Тилли: «Нет ли заговора, зависти, ревности и агрессии?»

Зачем востребованному врачу из Бордо, чей график забит до предела, тратить время на то, чтобы мчаться в Париж и тратить два драгоценных часа на субъекта, о котором он почти ничего не знает? Этот вопрос заслуживает того, чтобы его задать, потому что именно так между Тьерри Тилли и моим мужем установилась прочнейшая связь, длившаяся почти десять лет и чуть не уничтожившая нас.

В конце 2000 года, через несколько месяцев после их первого контакта по делу Лаказа, у Шарля-Анри и Тилли состоялось несколько телефонных разговоров. Кратких, но достаточно убедительных, чтобы по первому зову муж запрыгнул в скоростной поезд и примчался в столицу. На вокзале Монпарнас в конце платформы его ждал молодой худощавый мужчина в маленьких очках, выглядевший чрезвычайно солидным и уравновешенным. Тилли сразу подошел к Шарлю-Анри; он узнал его, хотя ни разу не видел. Неужели почувствовал, что невысокий человек, ищущий кого-то взглядом, и есть Шарль-Анри де Ведрин? Может, вспомнил фотографии, которые видел в доме Гислен? Пройдясь вдоль вокзала и обменявшись вежливыми банальностями, они зашли погреться в одно из кафе, расположенных на площади 18 Июня.

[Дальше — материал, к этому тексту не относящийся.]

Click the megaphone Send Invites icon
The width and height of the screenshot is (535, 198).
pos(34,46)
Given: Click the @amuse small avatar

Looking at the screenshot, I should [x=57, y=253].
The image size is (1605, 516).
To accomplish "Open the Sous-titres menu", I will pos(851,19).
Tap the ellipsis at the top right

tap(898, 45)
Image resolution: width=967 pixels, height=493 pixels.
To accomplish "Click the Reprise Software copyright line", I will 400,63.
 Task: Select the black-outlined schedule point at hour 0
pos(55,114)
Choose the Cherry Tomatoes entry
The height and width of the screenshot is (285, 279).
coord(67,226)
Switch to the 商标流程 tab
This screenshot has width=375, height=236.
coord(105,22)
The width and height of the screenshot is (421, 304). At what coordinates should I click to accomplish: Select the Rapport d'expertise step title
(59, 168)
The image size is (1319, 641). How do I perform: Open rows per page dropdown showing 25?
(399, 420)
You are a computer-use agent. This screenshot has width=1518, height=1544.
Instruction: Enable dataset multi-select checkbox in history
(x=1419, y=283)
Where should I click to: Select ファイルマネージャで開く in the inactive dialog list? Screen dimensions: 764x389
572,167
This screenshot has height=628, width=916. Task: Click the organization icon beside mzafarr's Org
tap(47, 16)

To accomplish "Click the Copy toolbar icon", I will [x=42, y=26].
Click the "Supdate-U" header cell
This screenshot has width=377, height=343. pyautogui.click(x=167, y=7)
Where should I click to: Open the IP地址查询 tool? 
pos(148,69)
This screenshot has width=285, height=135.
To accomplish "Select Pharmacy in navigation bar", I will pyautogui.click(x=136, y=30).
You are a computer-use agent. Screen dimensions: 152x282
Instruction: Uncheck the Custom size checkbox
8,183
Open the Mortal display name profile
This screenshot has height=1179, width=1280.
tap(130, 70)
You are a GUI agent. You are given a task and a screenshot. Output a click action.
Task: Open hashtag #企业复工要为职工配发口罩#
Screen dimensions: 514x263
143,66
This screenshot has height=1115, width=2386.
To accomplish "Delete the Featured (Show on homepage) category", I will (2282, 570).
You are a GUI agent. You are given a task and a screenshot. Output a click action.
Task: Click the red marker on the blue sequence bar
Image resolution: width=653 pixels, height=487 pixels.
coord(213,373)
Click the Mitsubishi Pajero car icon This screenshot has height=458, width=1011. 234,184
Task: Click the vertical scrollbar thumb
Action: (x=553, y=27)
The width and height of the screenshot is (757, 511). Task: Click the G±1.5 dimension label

Тилли садится против света, лицом к собеседнику, и невзначай наблюдает за ним. С самого начала между ними – пятидесятидвухлетним Шарлем-Анри и тридцативосьмилетним Тилли – устанавливаются отношения на равных. Тилли довольно скрытен в том, что касается его деятельности: избегает имен, географических названий и событий, к которым он, кажется, причастен, проявляет осторожность и дает понять, что не уполномочен рассказать больше. С другой стороны, он прекрасно осведомлен о жизни в Бордо и о работе Шарля-Анри, о его особой ответственности. Мой муж отвечает на вопросы, раскрывает все больше подробностей своей жизни, радуясь, что его внимательно слушают. Постепенно их беседа становится доверительной. Два человека одинакового интеллектуального уровня и общественного положения говорят на одном языке. О чем именно? О работе Шарля-Анри, о его повседневной практике, об объеме клиентской базы, о том, как трудно поддерживать баланс между семейной и профессиональной жизнью. Тилли на своем опыте знает, каково это, когда не хватает времени наблюдать, как растут твои дети. У него их двое, и видится он с ними крайне редко. «У нас обоих немало насущных обязанностей, но, к счастью, мы женаты». Насколько ему известно, у Шарля-Анри есть супруга, на которую можно опереться.